‘The Vagina Monologues’ playwright says crucial for men to join protests against women crimes
New Delhi: Amazed over the tsunami of national protests against the horrific December 16 Delhi gang rape and murder of a 23-year-old woman, well known American playwright and activist Eve Ensler has stressed on the need for men to join the movement and help in bringing about real and much needed change in societal mindsets.
Best known internationally for her play ‘The Vagina Monologues` Ensler told mediapersons here that the role of men is pivotal to sensitising and awakening the conscience of a society increasingly marred by spiralling heinous crimes against women.
"If the good men who are not doing the raping, if the good fathers who are teaching different things do not rise up and speak to the other men and train, educate and work with the other men, we will never end violence against women and girls. So it has been very moving to be travelling across India and meeting such gorgeous, loving, tender men who are with us in this struggle,” said Ensler.
Ensler is in India to launch for the upcoming launch of her movement ‘One Billion Rising’ and has travelled the length and breadth of the country to inspire men and women to join the global campaign.
Noted feminist Kamla Bhasin said: "Violence against women is the biggest war against any community in the world, it is the biggest violation of human rights. The U.N says that globally out of three women, one is violated, that makes it more than one billion women and girls in the world who experience violence.”
National Advisory Council (NAC) member and social activist Aruna Roy said: “The death penalty or castration is not going to cure society of this violence. We have to look into the roots of this violence. Inequality, injustice, inequity and a very bad system of governance, where the system you have put in place to implement the law are exploiting it for their own purpose.
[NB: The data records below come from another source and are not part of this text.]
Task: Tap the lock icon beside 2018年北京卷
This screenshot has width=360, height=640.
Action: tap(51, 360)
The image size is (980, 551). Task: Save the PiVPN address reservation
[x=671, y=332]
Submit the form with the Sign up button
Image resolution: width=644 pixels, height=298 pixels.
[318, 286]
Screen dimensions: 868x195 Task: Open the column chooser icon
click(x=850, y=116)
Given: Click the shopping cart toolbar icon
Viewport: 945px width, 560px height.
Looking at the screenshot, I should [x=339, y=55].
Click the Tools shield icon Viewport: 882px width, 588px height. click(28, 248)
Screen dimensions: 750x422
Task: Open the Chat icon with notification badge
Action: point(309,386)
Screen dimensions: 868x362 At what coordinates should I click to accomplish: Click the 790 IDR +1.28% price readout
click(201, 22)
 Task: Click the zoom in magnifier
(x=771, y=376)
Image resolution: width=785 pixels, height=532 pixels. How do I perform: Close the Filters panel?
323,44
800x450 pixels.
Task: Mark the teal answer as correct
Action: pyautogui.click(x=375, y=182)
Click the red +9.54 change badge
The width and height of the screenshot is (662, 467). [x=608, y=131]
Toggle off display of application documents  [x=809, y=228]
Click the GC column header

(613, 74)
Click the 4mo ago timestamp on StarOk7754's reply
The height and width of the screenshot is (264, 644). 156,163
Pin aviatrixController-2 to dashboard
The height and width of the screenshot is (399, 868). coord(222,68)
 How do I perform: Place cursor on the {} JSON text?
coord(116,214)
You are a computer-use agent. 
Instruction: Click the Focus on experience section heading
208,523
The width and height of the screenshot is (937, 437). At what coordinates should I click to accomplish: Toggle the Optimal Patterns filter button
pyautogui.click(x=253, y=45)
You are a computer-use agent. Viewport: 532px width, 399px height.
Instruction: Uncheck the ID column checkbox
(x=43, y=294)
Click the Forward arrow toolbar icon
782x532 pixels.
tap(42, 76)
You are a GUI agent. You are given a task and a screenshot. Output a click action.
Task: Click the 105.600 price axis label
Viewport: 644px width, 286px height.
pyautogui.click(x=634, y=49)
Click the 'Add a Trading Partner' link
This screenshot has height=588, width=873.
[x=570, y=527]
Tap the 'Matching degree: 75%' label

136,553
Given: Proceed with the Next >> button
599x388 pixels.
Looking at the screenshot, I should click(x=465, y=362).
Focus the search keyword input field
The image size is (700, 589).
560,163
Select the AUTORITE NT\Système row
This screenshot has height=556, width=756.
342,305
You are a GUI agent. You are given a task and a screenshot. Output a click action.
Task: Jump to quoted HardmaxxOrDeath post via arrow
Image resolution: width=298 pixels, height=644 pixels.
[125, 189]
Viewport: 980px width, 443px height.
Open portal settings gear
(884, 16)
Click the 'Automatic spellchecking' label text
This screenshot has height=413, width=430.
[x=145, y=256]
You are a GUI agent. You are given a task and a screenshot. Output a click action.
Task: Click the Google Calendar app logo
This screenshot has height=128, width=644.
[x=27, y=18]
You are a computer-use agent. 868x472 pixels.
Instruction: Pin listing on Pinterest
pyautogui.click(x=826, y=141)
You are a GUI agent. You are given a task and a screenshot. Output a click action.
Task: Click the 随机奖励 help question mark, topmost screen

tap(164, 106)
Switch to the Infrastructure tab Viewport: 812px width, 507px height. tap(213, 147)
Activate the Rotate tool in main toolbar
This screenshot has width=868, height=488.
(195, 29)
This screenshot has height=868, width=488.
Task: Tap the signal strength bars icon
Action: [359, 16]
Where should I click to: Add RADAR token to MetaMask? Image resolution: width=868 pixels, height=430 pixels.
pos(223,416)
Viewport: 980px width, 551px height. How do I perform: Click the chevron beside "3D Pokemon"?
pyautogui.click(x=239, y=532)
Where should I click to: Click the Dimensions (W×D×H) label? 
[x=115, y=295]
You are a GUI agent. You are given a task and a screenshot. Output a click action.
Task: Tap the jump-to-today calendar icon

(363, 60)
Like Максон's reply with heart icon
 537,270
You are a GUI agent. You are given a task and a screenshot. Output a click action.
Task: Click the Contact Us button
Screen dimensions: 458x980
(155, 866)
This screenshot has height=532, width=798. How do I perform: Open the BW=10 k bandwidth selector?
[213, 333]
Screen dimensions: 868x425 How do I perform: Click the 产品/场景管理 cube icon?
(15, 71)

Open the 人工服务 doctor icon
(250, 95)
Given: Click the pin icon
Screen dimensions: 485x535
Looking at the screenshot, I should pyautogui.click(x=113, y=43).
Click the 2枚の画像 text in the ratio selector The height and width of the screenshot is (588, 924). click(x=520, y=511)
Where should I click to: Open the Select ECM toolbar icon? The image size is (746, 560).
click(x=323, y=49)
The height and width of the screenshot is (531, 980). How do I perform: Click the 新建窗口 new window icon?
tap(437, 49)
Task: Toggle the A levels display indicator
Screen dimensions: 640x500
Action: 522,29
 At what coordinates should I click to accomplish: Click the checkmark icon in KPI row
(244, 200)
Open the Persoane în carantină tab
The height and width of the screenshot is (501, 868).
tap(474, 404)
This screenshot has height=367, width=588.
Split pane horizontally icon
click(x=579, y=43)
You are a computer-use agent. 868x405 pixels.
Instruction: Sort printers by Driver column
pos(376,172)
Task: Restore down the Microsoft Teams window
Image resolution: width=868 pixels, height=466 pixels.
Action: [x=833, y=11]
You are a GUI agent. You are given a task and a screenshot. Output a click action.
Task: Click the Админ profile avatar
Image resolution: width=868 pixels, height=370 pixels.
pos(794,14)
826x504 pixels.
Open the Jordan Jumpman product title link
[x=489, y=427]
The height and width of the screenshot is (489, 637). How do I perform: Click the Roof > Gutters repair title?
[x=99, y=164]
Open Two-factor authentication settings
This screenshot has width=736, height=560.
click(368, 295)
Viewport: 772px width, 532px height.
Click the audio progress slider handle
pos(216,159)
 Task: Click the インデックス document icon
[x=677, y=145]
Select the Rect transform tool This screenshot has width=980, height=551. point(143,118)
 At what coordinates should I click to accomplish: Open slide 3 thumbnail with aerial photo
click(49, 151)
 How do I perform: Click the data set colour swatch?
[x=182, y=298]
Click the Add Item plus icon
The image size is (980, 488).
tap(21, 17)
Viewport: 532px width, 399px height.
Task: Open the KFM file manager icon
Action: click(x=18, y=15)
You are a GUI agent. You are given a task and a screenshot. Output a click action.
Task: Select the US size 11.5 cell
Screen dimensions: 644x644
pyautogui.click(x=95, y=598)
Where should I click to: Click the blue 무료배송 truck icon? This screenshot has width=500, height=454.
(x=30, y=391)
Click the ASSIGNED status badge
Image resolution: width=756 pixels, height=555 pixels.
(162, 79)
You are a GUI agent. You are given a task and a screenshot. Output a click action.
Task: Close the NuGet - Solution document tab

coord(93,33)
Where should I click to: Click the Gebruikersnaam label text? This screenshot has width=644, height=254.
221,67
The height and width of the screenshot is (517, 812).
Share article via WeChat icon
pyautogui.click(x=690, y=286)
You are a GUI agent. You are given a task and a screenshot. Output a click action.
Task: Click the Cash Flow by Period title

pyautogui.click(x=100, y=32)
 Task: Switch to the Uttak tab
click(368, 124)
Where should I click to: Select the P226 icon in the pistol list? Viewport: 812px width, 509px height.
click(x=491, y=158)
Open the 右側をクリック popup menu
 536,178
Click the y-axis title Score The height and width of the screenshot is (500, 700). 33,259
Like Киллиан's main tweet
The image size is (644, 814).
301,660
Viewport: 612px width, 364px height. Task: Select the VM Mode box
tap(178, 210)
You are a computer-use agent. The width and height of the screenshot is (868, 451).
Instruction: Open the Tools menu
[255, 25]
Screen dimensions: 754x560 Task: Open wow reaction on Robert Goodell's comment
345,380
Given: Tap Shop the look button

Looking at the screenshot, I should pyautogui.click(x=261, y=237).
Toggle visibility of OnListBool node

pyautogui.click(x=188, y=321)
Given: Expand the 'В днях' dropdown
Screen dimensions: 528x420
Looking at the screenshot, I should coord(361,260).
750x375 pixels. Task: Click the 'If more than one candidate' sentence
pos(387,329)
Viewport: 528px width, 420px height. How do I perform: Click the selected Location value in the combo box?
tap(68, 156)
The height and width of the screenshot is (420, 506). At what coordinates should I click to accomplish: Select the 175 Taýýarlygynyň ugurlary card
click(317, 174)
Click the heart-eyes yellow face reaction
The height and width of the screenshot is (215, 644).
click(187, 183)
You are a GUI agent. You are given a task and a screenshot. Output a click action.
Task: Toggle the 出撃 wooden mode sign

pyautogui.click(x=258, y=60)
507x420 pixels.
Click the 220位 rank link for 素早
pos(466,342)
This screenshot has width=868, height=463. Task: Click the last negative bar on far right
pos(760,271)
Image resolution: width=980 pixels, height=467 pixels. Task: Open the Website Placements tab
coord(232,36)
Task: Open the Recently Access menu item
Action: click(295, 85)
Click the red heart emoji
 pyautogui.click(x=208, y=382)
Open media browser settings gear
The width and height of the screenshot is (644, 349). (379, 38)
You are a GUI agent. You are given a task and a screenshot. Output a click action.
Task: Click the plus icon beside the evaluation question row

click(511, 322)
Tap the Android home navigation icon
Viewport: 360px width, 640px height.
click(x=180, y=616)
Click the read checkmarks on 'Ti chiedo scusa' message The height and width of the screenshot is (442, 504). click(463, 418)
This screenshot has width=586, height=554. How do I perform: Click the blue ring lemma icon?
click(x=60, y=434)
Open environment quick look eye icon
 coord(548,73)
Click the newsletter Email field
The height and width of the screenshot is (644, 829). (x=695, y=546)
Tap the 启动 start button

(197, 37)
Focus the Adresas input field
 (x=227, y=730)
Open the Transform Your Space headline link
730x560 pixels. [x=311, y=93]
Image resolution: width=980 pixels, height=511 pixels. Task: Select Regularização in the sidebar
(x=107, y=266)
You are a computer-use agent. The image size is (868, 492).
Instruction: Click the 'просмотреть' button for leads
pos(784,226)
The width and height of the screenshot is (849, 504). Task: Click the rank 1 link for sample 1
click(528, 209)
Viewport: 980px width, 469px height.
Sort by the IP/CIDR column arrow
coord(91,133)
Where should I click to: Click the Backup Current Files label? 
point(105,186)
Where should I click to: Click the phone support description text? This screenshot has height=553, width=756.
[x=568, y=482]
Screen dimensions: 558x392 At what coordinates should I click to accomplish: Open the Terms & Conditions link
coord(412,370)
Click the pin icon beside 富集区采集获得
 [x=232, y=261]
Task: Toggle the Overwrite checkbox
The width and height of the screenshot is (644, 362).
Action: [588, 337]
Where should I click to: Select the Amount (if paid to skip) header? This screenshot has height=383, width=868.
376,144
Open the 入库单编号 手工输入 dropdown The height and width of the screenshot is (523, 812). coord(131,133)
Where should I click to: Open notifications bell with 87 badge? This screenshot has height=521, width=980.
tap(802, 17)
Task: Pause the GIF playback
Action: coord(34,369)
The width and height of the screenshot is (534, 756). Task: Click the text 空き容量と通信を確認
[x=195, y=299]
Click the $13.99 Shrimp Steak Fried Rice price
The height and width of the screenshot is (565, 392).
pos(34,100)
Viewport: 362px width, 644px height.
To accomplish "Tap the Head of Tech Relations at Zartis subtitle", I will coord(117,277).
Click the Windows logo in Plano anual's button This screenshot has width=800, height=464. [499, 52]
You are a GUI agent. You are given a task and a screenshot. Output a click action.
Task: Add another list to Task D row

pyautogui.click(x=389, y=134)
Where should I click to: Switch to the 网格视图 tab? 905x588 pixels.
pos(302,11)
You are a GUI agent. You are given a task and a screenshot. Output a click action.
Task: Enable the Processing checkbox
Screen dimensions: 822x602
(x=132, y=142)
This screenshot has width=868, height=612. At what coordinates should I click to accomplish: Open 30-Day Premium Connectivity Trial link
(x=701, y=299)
So what we really need is to look at the total picture.”
Sexual violence against women in largely patriarchal India is widespread, say gender rights activists, and crimes such as rape, dowry murders, acid attacks, honour killings, child marriages and human trafficking are common.
But the savagery of this crime - where the victim was raped for an hour and tortured with an iron rod, which did serious damage to her internal organs - has stirred national debate and put gender issues on the political agenda.